Potential contributions

At this stage, this discussion remains superficial, and the themes I have identified do not differ greatly from those that are already present the literature about the Indian education system. Yet I hope that, with additional data collection, the reflections from those living and working in Dharavi will contribute to the understanding of educational provision within this community and the challenges described so passionately by the students. Graddol (2010) suggests that the place of English in India cannot be understood without simultaneously understanding both the local detail and the bigger national and global picture. I hope that, in time, this will provide an example of such local detail. However, it must be recognised that the majority of the participants in this study, by virtue of their enrolment on the YEP, feel that they do not have sufficient English language skills and are committed to improving them. Their perspectives are therefore limited, and not necessarily representative of the community as a whole. It is hoped that these perspectives can be broadened, for example, with periods of observation in local schools during the next periods of fieldwork.

References

Chatterji, R. (2005).
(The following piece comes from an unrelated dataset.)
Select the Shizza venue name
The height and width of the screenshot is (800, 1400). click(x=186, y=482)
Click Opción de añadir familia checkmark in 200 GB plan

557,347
Plans, habitation and slum redevelopment: The production of community in Dharavi, Mumbai. Contributions to Indian Sociology, 39(2), 197-218

Tooley, J. and Dixon, P. (2003) ‘Private Schools Serving the Poor: A Case Study from India’, CfBt Report, reading, 2003.

Engqvist, J. & Lantz, M. (2008) Dharavi: Documenting Informalities (Sweden: Falth & Hassler, Varnamo).

Graddol, D. (2010) English Next India (British Council) Available at https://www.bebc.co.uk/english-next-india/9780863556272/

Nijman, J. (2010), A Study of Space in Mumbai’s Slums. Tijdschrift voor Economische en Sociale Geografie 101: 4–17.

Patel, S. & Jockin, A. (2007) An offer of partnership or a promise of conflict in Dharavi, Mumbai?, Environment and Urbanization, 19, pp. 501–510.

Sharma, K. (2000) Rediscovering Dharavi: Stories from Asia’s Largest Slum. New Delhi: Penguin Books.

Khan, S. (2013) Schooling Dharavi: Agrezi ka Revolution, Private ka Sapna in J. Campana (ed) (2013) Dharavi: The City Within (Harper Collins: India)

Weinart, P, Michele B, Patrick B, Marina. P, and Walwei, U. 2001. Employability: From Theory to Practice. London: Transaction Publishers.